-- start EXTRACTED DATA --
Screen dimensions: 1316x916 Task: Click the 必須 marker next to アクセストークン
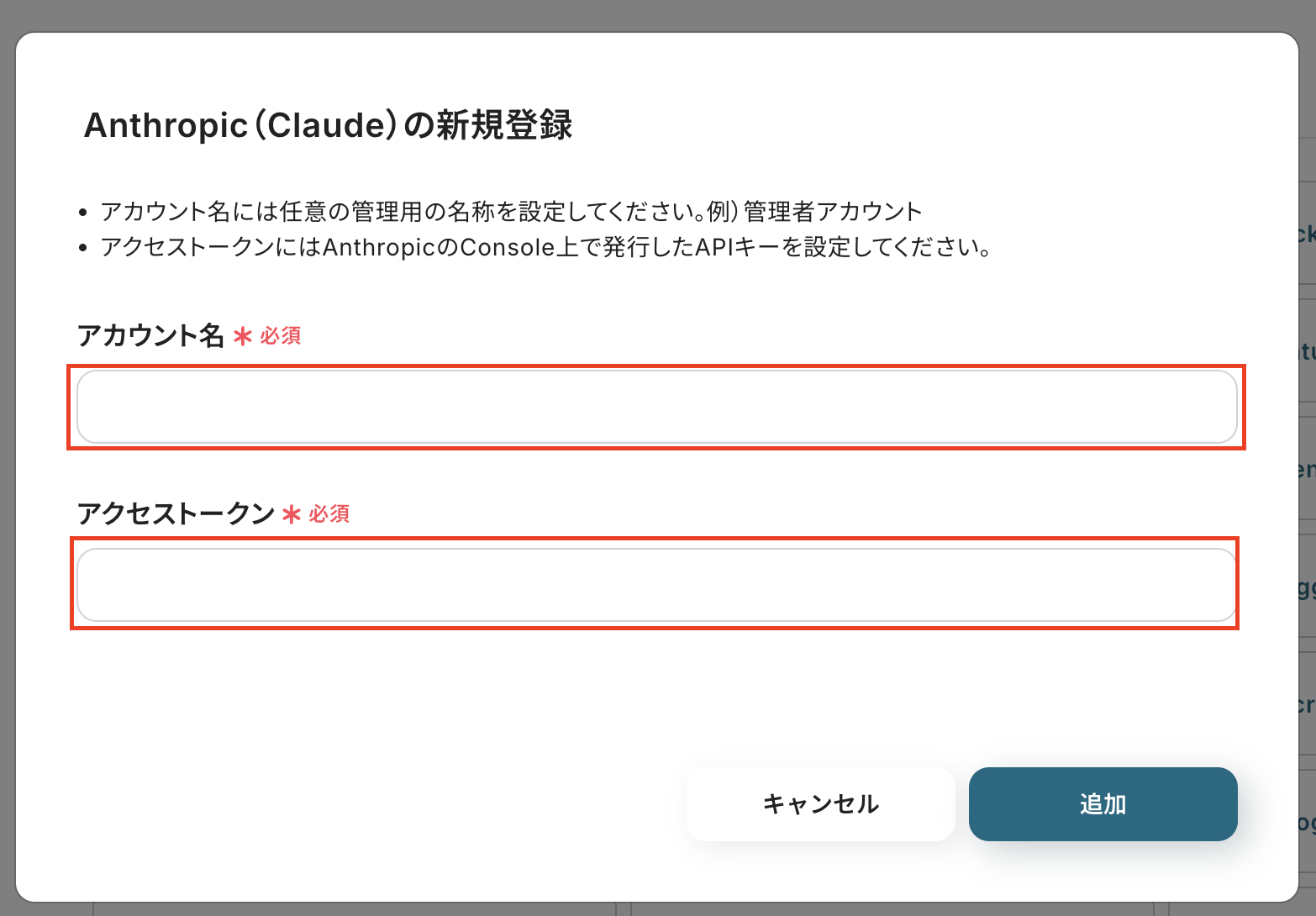329,513
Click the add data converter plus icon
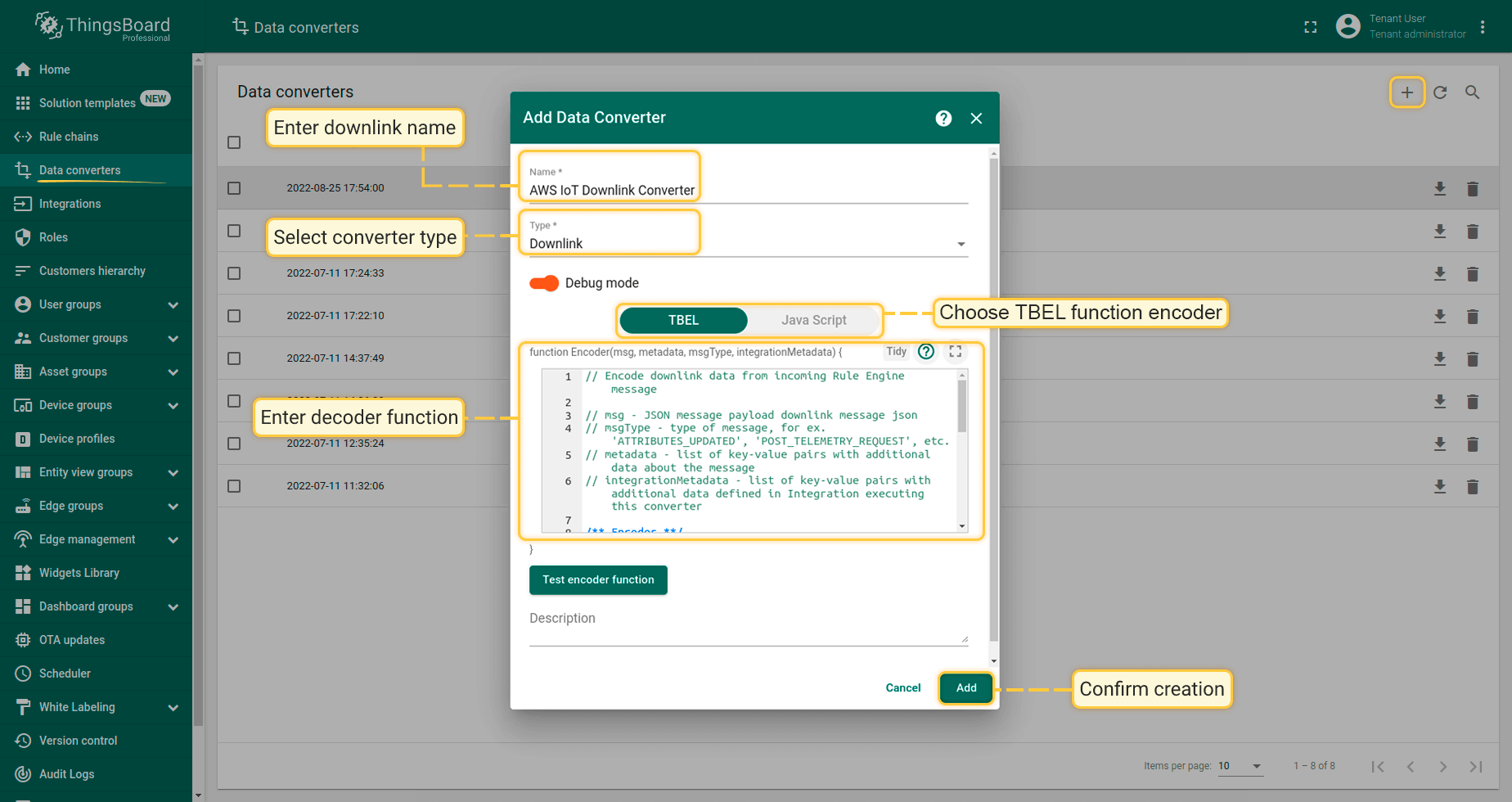The width and height of the screenshot is (1512, 802). (x=1406, y=92)
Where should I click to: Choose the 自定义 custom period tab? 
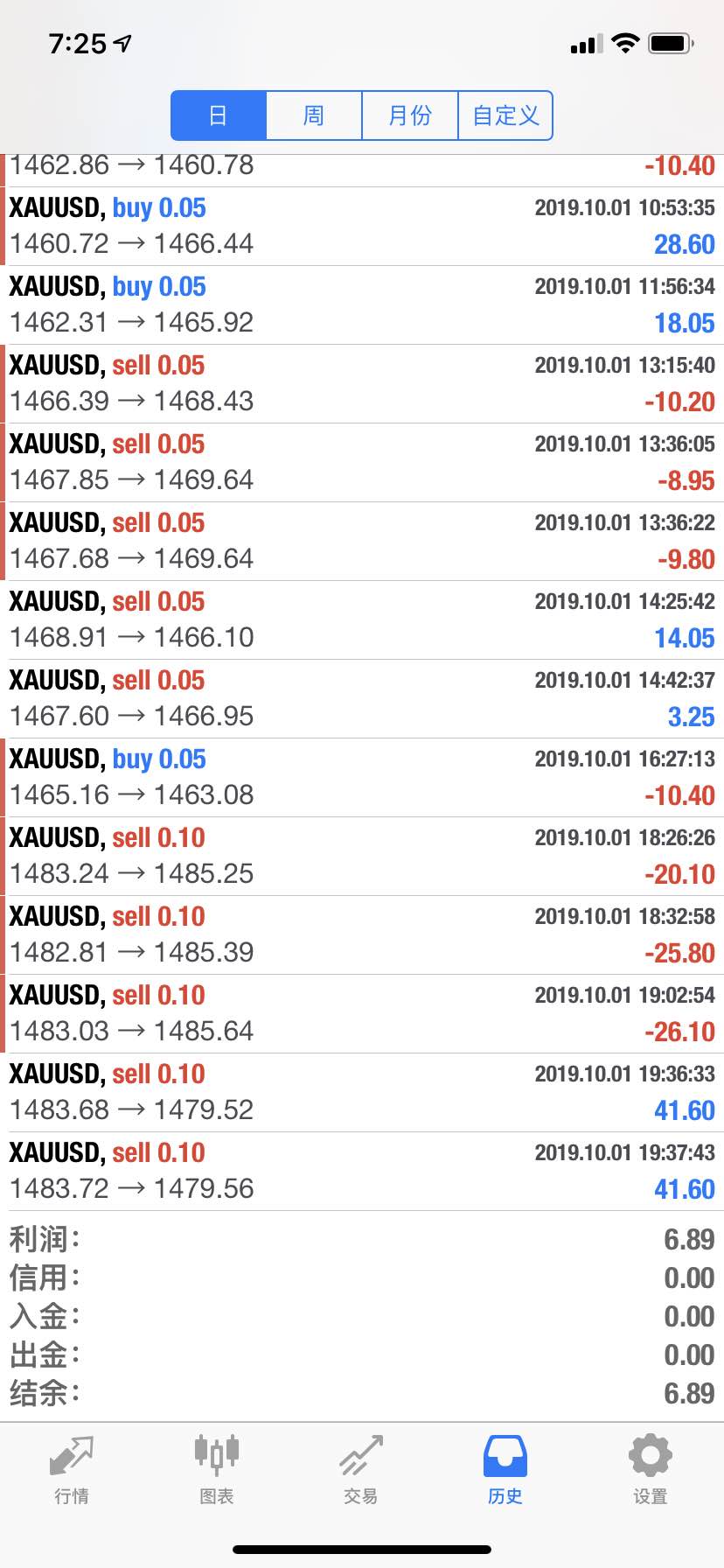pos(505,116)
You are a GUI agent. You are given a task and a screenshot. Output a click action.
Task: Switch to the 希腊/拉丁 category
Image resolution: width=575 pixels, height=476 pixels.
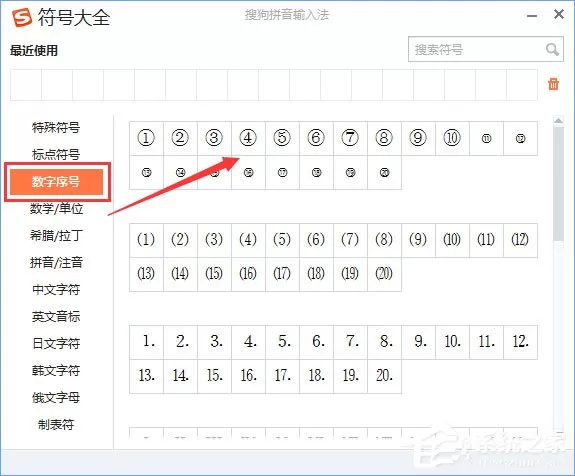[x=56, y=235]
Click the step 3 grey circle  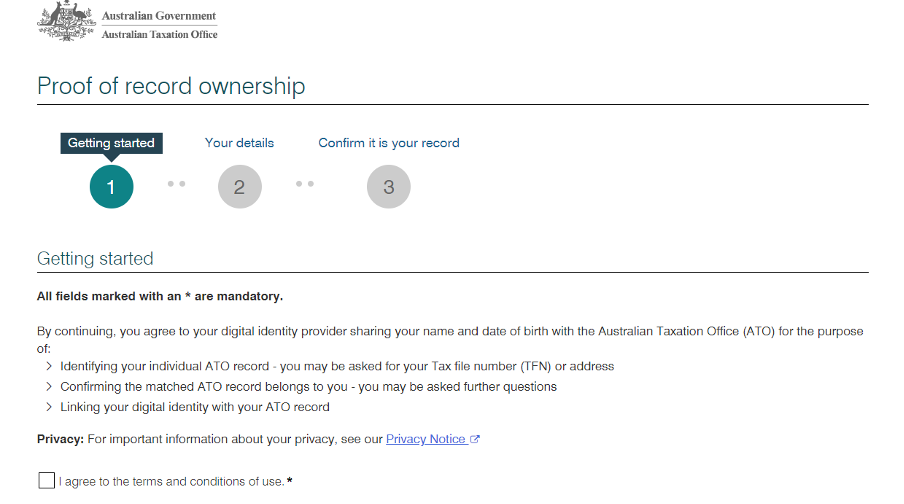click(389, 187)
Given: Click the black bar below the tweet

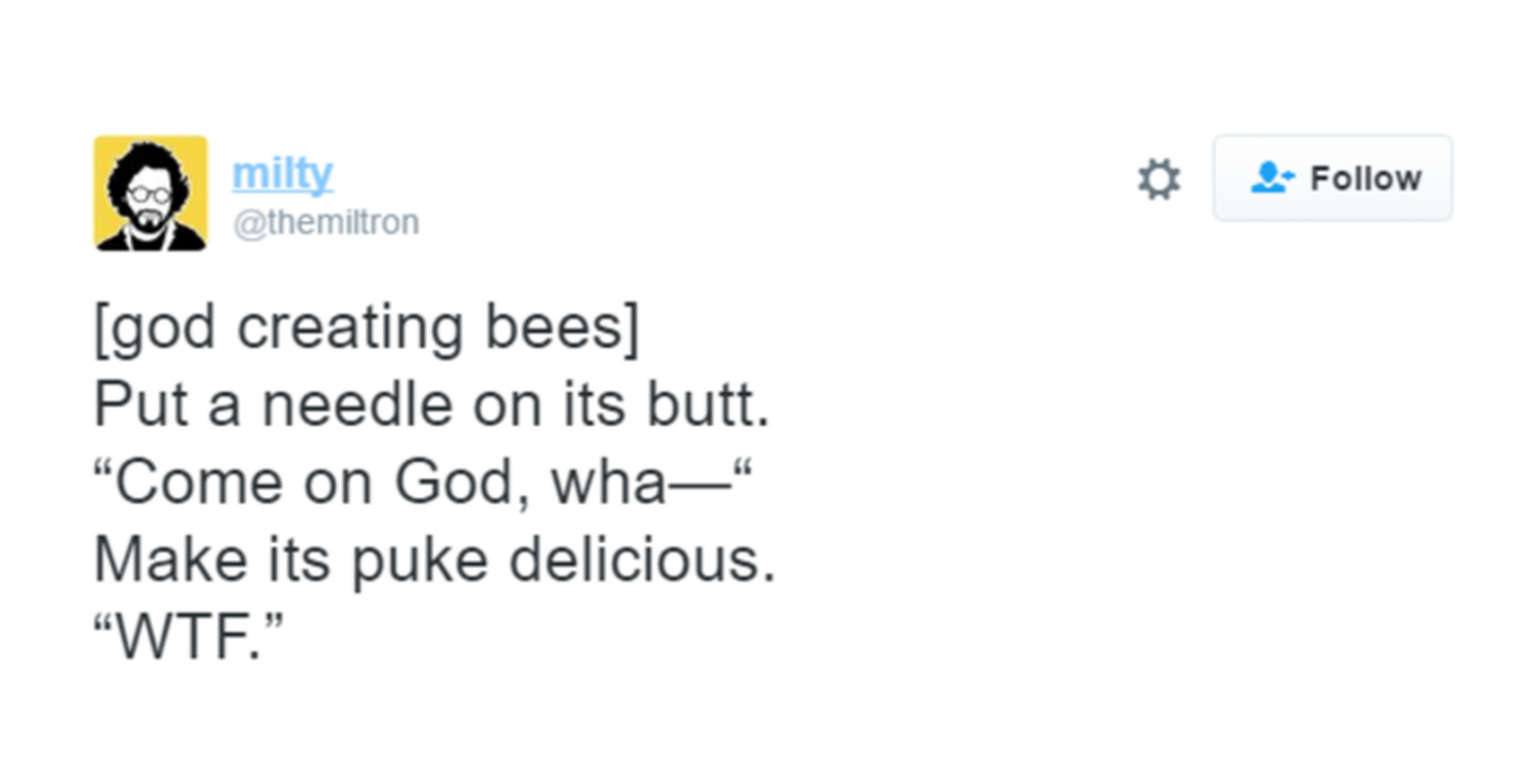Looking at the screenshot, I should coord(768,738).
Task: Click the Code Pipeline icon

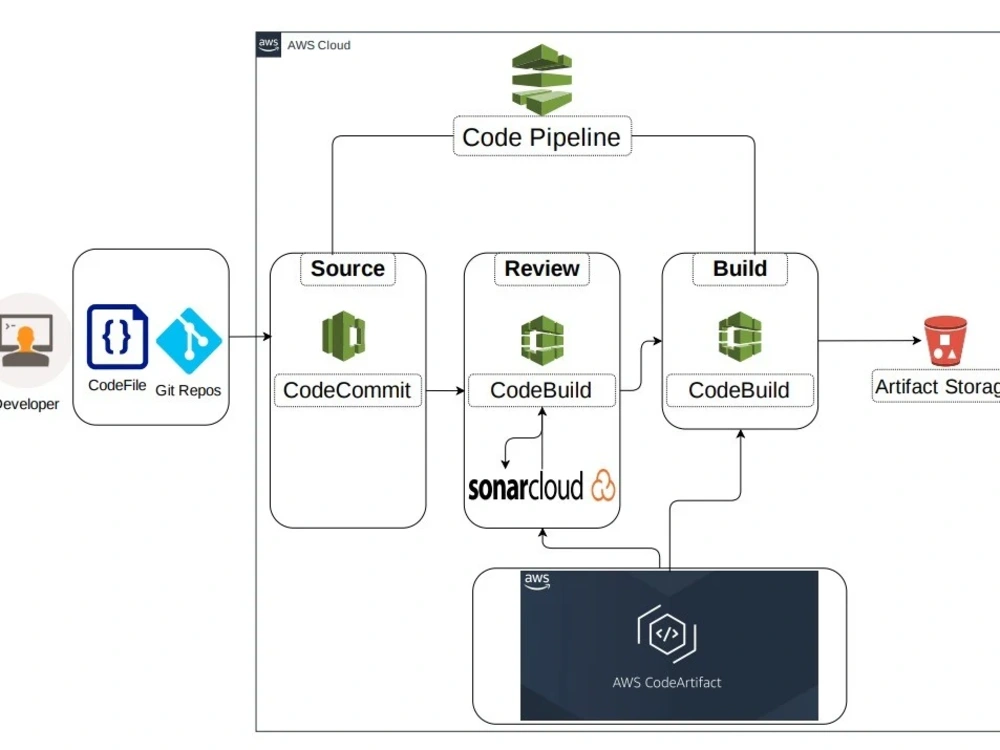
-- end EXTRACTED DATA --
_PROMPT_
Repeat the lines of the listing from the one containing "Given: Click the black bar below the tweet" through the end of the listing, both included, and leave out the pictures.

_WRITTEN ANSWER_
Given: Click the black bar below the tweet

Looking at the screenshot, I should coord(768,738).
Task: Click the Code Pipeline icon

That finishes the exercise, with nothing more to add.